Trecho do texto
Junto ao exemplo do poeta brasileiro Patativa do Assaré,
a obra da norte-americana brilha pela simplicidade e força de sua comunicação

Estas poetas todas (ou poetisas, se preferir) têm nomes que, por si, já são versos: Cora Coralina; Cecília Meireles; Adélia Prado e... Emily Dickinson. Estudei no colégio, fiz metade da Faculdade de Letras, e ninguenzinho sequer me havia falado dela. Tive que descobrir Emily sozinha, folheando livros na seção de POESIA das livrarias dos shoppings ou na Travessa, na Savassi, aqui em BH.

Tem gente que acha que poesia é coisa de "gente inteligente", letrada, cool, encafuada ou que só gosta de sonhar, e não de viver. Besteira.

Material fornecido
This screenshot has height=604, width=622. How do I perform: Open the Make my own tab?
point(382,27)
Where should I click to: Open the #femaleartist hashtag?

A tarefa
Diga se cada afirmação abaixo está de acordo com o trecho sobre Emily Dickinson, respondendo sim ou não e citando as palavras do trecho que decidem a resposta.
1. Quem escreve concluiu a Faculdade de Letras.
2. Quem escreve conheceu Emily Dickinson por conta própria, em livrarias.
3. O trecho rejeita a ideia de que poesia é coisa de gente letrada.

Resolução
1. Não: "fiz metade da Faculdade de Letras".
2. Sim: "Tive que descobrir Emily sozinha, folheando livros na seção de POESIA das livrarias dos shoppings ou na Travessa".
3. Sim: "Tem gente que acha que poesia é coisa de "gente inteligente", letrada, cool, encafuada ou que só gosta de sonhar, e não de viver. Besteira."